PCSPECIALIST - Top Spec Custom PCs & Laptops Built to Order

They might cost more that you want to pay VB, but you can log in and configure a machine to your own spec and if it's too expensive just go elsewhere. I'm more than happy with mine.


----------



## TheDustyZebra (Apr 20, 2017)

The thing that hung me up when I was searching for my next laptop last year was the way they design keyboards these days. If you touch-type, pay attention to how the keyboard and the number pad are designed, in case that might bother you. My problem is that they are running the two closer together lately, so that the "Enter" key (or maybe, more likely, it was the right-hand Shift key) ends up only taking up one key-width instead of the usual two, and the zero key of the number pad only gets one key-width as well, neither of which works with my touch-typing and 10-keying habits. This may not be a problem for you, or your key configurations may already be different from that anyway.


----------



## hopewrites (Apr 20, 2017)

More processing power = longer life.

You can cheep out on the size of anything else, since you can plug in a bigger screen, wireless mouse and keyboard, use USB hubs to plug in more peripherals, but if the thing can't process up to speed, you may as well be typing on a cell phone. Imo.


Find out what the ram and memory are upgradable to, easy to buy one that isn't for less, then pop a card in later to lengthen it's usefulness to you.

But yeah. If the processed is too slow you'll be replacing it sooner than later.


----------



## Venusian Broon (Apr 20, 2017)

hopewrites said:


> If the processed is too slow you'll be replacing it sooner than later.


I tend to agree with you but all heavy duty processing of all other things, other than using MS Word while out and about, will be done on my PC which is a beast - and will always be when I get a new one. Whenever that is.


----------



## hopewrites (Apr 20, 2017)

Agreed. Especially as you said this is specifically for writing away from your desk. And being a tower lover myself I refuse to bother with a laptop with processing power under 2.4 
Towers are easy to upgrade in stages, laptops not so much. Though they're getting easier. 

I found one the other day that tricked out wasn't more than $1100 with a base of $550 (the Tera drive and weather proffing were the spendiest upgrades) 

It'll be a year or two before I replace my current laptop, but I enjoy looking now and again.


----------



## tinkerdan (Apr 20, 2017)

These days: if I'm going to spend over 500 on a computer then it will likely be for heavy duty graphics.
For anything else it's a waste of money to buy one of those pricey systems since they all are out dated within 6 mos of purchase.
of course all I do is work on and order computers for CAD applications and book keeping and and some less important projects perhaps some graphic work for advertising so I really don't know what I'm talking about.


----------



## Kylara (Apr 20, 2017)

Dell or Lenovo. I'd personally go for Lenovo if you want the lower end as better at that price.

I personally always get massive ones because I like big screens and having a number pad - I can't understand how people manage without a number pad!

Go for as much storage and processing power as you can afford, those are the two areas not to scimp on if you aren't interested in games/films etc on it (graphics card). You'll soon regret it if you don't as your laptop works at glacial speeds and with a tonne of lag.


----------



## Parson (Apr 20, 2017)

=== Your tasks ===
A - List every distinct username that appears in a post heading in the laptop thread, naming each one only once.
B - Write the next part of the laptop thread, picking up after its final line.

=== Collected data ===

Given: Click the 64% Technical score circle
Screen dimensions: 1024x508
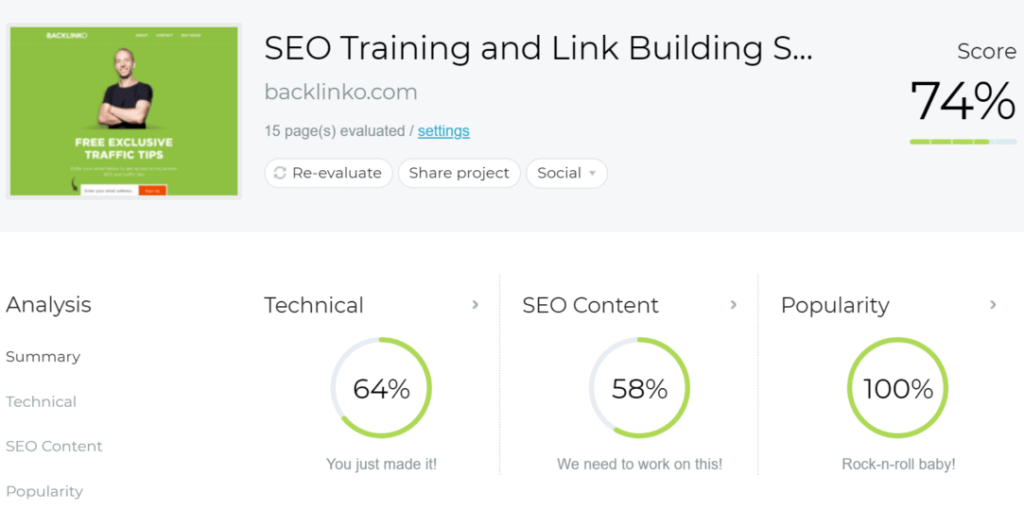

=== Expected responses ===
A - TheDustyZebra, hopewrites, Venusian Broon, tinkerdan, Kylara, Parson

B -
TheDustyZebra said:


> The thing that hung me up when I was searching for my next laptop last year was the way they design keyboards these days. If you touch-type, pay attention to how the keyboard and the number pad are designed, in case that might bother you. My problem is that they are running the two closer together lately, so that the "Enter" key (or maybe, more likely, it was the right-hand Shift key) ends up only taking up one key-width instead of the usual two, and the zero key of the number pad only gets one key-width as well, neither of which works with my touch-typing and 10-keying habits. This may not be a problem for you, or your key configurations may already be different from that anyway.



I agree with Dusty here. I have an Acer, an HP, and a Dell combo laptop and tablet. As far as keyboard goes the HP has them all beat by a mile. the Acer which is a nice and quite cheap laptop has that reduced key board Dusty is speaking of and I find it a royal pain. But so far all of them have been very dependable. (err. after I taught my wife to use the power-off rather than than the power button on the Dell.)


----------



## TheDustyZebra (Apr 20, 2017)

Parson said:


> I agree with Dusty here. I have an Acer, an HP, and a Dell combo laptop and tablet. As far as keyboard goes the HP has them all beat by a mile. the Acer which is a nice and quite cheap laptop has that reduced key board Dusty is speaking of and I find it a royal pain. But so far all of them have been very dependable. (err. after I taught my wife to use the power-off rather than than the power button on the Dell.)



Oh, good, it's not just me!   Seeing how many of the blasted things there were being made that way, I had concluded I might be the only one who cared.


----------



## hopewrites (Apr 21, 2017)

I type too hard to use my built in keyboard. I use a wireless one that is larger than my 13" laptop would accommodate, and is sturdy enough to handly my firm typeing.

I also use a wireless mouse because I never could get the hang of backwards finger mousing on that dratted pad they tuck right where my weary hands want to rest.


Granted, most of my computing these days is done on one of our three cell phones. As they have our only internet at the moment, and even tethering them to the laptop doesnt provide adequate data speed.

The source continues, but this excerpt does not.